The macro function do_cluster performs cluster analysis and presents the results in graphs. The CLUSTER procedure performs hierarchical clustering using agglomerative methods based on the distance data created from the previous PROC DISTANCE statement. The resulting tree diagrams can be saved into an output data set and later be plotted by the TREE procedure. Since the CCC statistics is not suitable for distance type of data, only the Pseudo Statistics is requested to identify the number of clusters.

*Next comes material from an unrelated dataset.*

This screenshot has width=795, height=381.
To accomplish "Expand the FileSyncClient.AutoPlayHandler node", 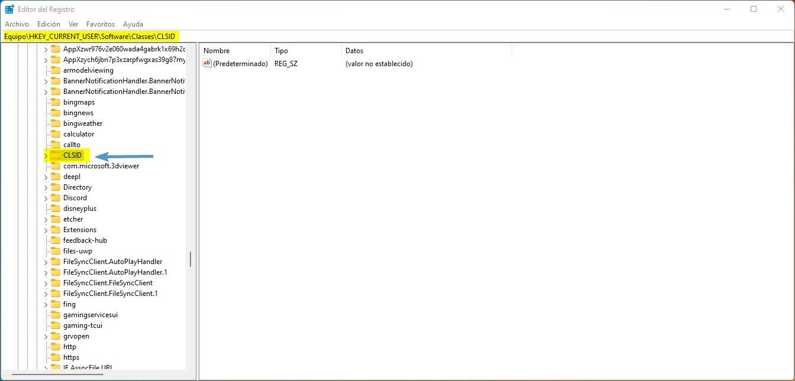I will 46,261.
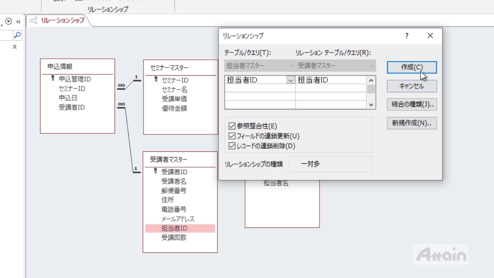Click the navigation pane search magnifier icon
This screenshot has width=494, height=278.
pos(17,35)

Two clustering methods are invoked in the do_cluster macro: the WARD s and the average linkage methods. Since the results of the Pseudo T statistics from both the WARD s and the average linkage methods contain many missing values, only the graphs of the Pseudo F statistics versus the number of clusters are plotted.

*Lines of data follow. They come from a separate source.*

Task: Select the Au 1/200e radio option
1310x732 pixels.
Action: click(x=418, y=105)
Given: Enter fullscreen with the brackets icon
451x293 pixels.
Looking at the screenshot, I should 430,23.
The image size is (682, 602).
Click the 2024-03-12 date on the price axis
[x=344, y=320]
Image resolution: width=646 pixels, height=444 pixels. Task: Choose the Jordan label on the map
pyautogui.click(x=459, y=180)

Both Output 26.2.2 and Output 26.2.3 suggest a possible clusters of 4, and the resulting clusters are agreed by both clustering methods as shown from Output 26.2.4 to Output 26.2.5. The four clusters are:

  • Cincinnati G&E and Detroit Edison

  • Texas Utilities and Pennsylvania Power & Light

  • Union Electric, Iowa-Ill Gas & Electric, Oklahoma Gas & Electric, and Wisconsin Energy.

  • Orange & Rockland Utilities, Kentucky Utilities, Kansas Power & Light, Allegheny Power, Green Mountain Power, Dominion Resources, and Minnesota Power & Light.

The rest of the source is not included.